> **Task**
Reproduce every line of the data below verbatim, with no changes.

[Dataset items]
** Start **

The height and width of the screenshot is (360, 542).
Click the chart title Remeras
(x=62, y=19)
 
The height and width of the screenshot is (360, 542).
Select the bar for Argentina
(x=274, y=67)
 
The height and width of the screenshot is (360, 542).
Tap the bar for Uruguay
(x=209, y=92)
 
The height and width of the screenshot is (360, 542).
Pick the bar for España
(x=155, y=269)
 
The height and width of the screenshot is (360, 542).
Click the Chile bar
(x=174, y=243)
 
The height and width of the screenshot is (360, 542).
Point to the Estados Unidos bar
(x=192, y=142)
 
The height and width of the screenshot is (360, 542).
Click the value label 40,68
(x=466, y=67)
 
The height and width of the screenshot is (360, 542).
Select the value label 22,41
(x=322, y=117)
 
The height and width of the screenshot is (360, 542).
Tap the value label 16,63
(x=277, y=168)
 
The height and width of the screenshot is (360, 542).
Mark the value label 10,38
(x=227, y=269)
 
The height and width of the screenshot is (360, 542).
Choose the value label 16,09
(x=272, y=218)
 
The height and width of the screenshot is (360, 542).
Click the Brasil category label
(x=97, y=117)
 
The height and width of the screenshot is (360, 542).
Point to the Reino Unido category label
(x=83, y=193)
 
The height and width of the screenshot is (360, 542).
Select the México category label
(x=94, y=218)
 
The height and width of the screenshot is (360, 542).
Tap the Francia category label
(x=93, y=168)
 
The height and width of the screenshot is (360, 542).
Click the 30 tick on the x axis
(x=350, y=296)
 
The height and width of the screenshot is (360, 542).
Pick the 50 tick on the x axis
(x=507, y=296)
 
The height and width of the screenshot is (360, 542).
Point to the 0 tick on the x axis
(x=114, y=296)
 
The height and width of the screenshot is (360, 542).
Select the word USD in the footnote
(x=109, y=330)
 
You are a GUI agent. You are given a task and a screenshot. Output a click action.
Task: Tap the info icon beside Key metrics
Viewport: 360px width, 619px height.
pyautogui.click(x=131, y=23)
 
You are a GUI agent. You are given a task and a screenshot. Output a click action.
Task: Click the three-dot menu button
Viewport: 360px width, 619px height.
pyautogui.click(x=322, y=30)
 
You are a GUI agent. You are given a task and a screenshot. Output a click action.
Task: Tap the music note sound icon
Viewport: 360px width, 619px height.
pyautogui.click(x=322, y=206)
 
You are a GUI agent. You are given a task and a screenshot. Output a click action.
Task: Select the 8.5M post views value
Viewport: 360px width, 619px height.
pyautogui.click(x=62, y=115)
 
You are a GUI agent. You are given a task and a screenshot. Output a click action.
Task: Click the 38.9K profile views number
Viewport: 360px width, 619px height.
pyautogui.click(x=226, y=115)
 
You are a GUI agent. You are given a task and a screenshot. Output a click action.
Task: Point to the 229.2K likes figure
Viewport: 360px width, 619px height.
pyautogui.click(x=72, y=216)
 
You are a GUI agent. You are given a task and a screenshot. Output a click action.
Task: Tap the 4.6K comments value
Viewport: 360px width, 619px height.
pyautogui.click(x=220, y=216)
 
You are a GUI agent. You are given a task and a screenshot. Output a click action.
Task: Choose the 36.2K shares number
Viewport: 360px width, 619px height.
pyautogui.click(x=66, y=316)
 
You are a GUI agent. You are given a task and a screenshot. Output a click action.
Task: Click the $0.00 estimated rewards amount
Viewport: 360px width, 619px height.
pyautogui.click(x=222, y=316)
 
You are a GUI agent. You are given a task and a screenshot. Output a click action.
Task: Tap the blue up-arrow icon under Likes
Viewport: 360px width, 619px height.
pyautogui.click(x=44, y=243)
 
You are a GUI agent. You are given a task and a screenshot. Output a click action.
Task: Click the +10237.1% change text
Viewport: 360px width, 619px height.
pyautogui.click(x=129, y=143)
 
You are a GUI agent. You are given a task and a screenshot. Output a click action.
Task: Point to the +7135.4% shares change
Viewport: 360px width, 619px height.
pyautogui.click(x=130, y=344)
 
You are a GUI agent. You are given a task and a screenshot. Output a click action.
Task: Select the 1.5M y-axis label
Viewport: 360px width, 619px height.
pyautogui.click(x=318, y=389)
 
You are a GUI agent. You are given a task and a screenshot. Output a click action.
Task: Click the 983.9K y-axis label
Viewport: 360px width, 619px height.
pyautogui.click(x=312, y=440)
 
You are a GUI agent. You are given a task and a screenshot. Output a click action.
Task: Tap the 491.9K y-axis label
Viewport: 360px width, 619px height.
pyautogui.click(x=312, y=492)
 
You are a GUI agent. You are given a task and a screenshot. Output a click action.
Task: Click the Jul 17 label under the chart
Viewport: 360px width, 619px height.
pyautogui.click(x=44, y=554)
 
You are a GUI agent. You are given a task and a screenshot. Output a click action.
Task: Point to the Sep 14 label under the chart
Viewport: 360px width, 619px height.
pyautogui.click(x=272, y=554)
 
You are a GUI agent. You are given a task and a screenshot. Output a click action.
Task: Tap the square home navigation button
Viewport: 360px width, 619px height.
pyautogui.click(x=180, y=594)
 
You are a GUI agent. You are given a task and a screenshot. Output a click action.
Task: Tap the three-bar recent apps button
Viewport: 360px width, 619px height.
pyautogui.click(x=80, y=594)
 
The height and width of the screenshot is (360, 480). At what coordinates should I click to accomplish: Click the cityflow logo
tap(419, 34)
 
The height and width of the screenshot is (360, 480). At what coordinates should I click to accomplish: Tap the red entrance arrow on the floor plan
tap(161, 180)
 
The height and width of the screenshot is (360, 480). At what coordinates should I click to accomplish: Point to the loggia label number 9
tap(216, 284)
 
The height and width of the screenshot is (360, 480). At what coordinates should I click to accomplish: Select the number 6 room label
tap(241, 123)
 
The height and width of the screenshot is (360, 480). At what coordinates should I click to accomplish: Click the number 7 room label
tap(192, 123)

** End **

> **Exercise result**
The height and width of the screenshot is (360, 542).
Click the chart title Remeras
(x=62, y=19)
 
The height and width of the screenshot is (360, 542).
Select the bar for Argentina
(x=274, y=67)
 
The height and width of the screenshot is (360, 542).
Tap the bar for Uruguay
(x=209, y=92)
 
The height and width of the screenshot is (360, 542).
Pick the bar for España
(x=155, y=269)
 
The height and width of the screenshot is (360, 542).
Click the Chile bar
(x=174, y=243)
 
The height and width of the screenshot is (360, 542).
Point to the Estados Unidos bar
(x=192, y=142)
 
The height and width of the screenshot is (360, 542).
Click the value label 40,68
(x=466, y=67)
 
The height and width of the screenshot is (360, 542).
Select the value label 22,41
(x=322, y=117)
 
The height and width of the screenshot is (360, 542).
Tap the value label 16,63
(x=277, y=168)
 
The height and width of the screenshot is (360, 542).
Mark the value label 10,38
(x=227, y=269)
 
The height and width of the screenshot is (360, 542).
Choose the value label 16,09
(x=272, y=218)
 
The height and width of the screenshot is (360, 542).
Click the Brasil category label
(x=97, y=117)
 
The height and width of the screenshot is (360, 542).
Point to the Reino Unido category label
(x=83, y=193)
 
The height and width of the screenshot is (360, 542).
Select the México category label
(x=94, y=218)
 
The height and width of the screenshot is (360, 542).
Tap the Francia category label
(x=93, y=168)
 
The height and width of the screenshot is (360, 542).
Click the 30 tick on the x axis
(x=350, y=296)
 
The height and width of the screenshot is (360, 542).
Pick the 50 tick on the x axis
(x=507, y=296)
 
The height and width of the screenshot is (360, 542).
Point to the 0 tick on the x axis
(x=114, y=296)
 
The height and width of the screenshot is (360, 542).
Select the word USD in the footnote
(x=109, y=330)
 
You are a GUI agent. You are given a task and a screenshot. Output a click action.
Task: Tap the info icon beside Key metrics
Viewport: 360px width, 619px height.
pyautogui.click(x=131, y=23)
 
You are a GUI agent. You are given a task and a screenshot. Output a click action.
Task: Click the three-dot menu button
Viewport: 360px width, 619px height.
pyautogui.click(x=322, y=30)
 
You are a GUI agent. You are given a task and a screenshot. Output a click action.
Task: Tap the music note sound icon
Viewport: 360px width, 619px height.
pyautogui.click(x=322, y=206)
 
You are a GUI agent. You are given a task and a screenshot. Output a click action.
Task: Select the 8.5M post views value
Viewport: 360px width, 619px height.
pyautogui.click(x=62, y=115)
 
You are a GUI agent. You are given a task and a screenshot. Output a click action.
Task: Click the 38.9K profile views number
Viewport: 360px width, 619px height.
pyautogui.click(x=226, y=115)
 
You are a GUI agent. You are given a task and a screenshot. Output a click action.
Task: Point to the 229.2K likes figure
Viewport: 360px width, 619px height.
pyautogui.click(x=72, y=216)
 
You are a GUI agent. You are given a task and a screenshot. Output a click action.
Task: Tap the 4.6K comments value
Viewport: 360px width, 619px height.
pyautogui.click(x=220, y=216)
 
You are a GUI agent. You are given a task and a screenshot. Output a click action.
Task: Choose the 36.2K shares number
Viewport: 360px width, 619px height.
pyautogui.click(x=66, y=316)
 
You are a GUI agent. You are given a task and a screenshot. Output a click action.
Task: Click the $0.00 estimated rewards amount
Viewport: 360px width, 619px height.
pyautogui.click(x=222, y=316)
 
You are a GUI agent. You are given a task and a screenshot. Output a click action.
Task: Tap the blue up-arrow icon under Likes
Viewport: 360px width, 619px height.
pyautogui.click(x=44, y=243)
 
You are a GUI agent. You are given a task and a screenshot. Output a click action.
Task: Click the +10237.1% change text
Viewport: 360px width, 619px height.
pyautogui.click(x=129, y=143)
 
You are a GUI agent. You are given a task and a screenshot. Output a click action.
Task: Point to the +7135.4% shares change
Viewport: 360px width, 619px height.
pyautogui.click(x=130, y=344)
 
You are a GUI agent. You are given a task and a screenshot. Output a click action.
Task: Select the 1.5M y-axis label
Viewport: 360px width, 619px height.
pyautogui.click(x=318, y=389)
 
You are a GUI agent. You are given a task and a screenshot. Output a click action.
Task: Click the 983.9K y-axis label
Viewport: 360px width, 619px height.
pyautogui.click(x=312, y=440)
 
You are a GUI agent. You are given a task and a screenshot. Output a click action.
Task: Tap the 491.9K y-axis label
Viewport: 360px width, 619px height.
pyautogui.click(x=312, y=492)
 
You are a GUI agent. You are given a task and a screenshot. Output a click action.
Task: Click the Jul 17 label under the chart
Viewport: 360px width, 619px height.
pyautogui.click(x=44, y=554)
 
You are a GUI agent. You are given a task and a screenshot. Output a click action.
Task: Point to the Sep 14 label under the chart
Viewport: 360px width, 619px height.
pyautogui.click(x=272, y=554)
 
You are a GUI agent. You are given a task and a screenshot. Output a click action.
Task: Tap the square home navigation button
Viewport: 360px width, 619px height.
pyautogui.click(x=180, y=594)
 
You are a GUI agent. You are given a task and a screenshot. Output a click action.
Task: Tap the three-bar recent apps button
Viewport: 360px width, 619px height.
pyautogui.click(x=80, y=594)
 
The height and width of the screenshot is (360, 480). At what coordinates should I click to accomplish: Click the cityflow logo
tap(419, 34)
 
The height and width of the screenshot is (360, 480). At what coordinates should I click to accomplish: Tap the red entrance arrow on the floor plan
tap(161, 180)
 
The height and width of the screenshot is (360, 480). At what coordinates should I click to accomplish: Point to the loggia label number 9
tap(216, 284)
 
The height and width of the screenshot is (360, 480). At what coordinates should I click to accomplish: Select the number 6 room label
tap(241, 123)
 
The height and width of the screenshot is (360, 480). At what coordinates should I click to accomplish: Click the number 7 room label
tap(192, 123)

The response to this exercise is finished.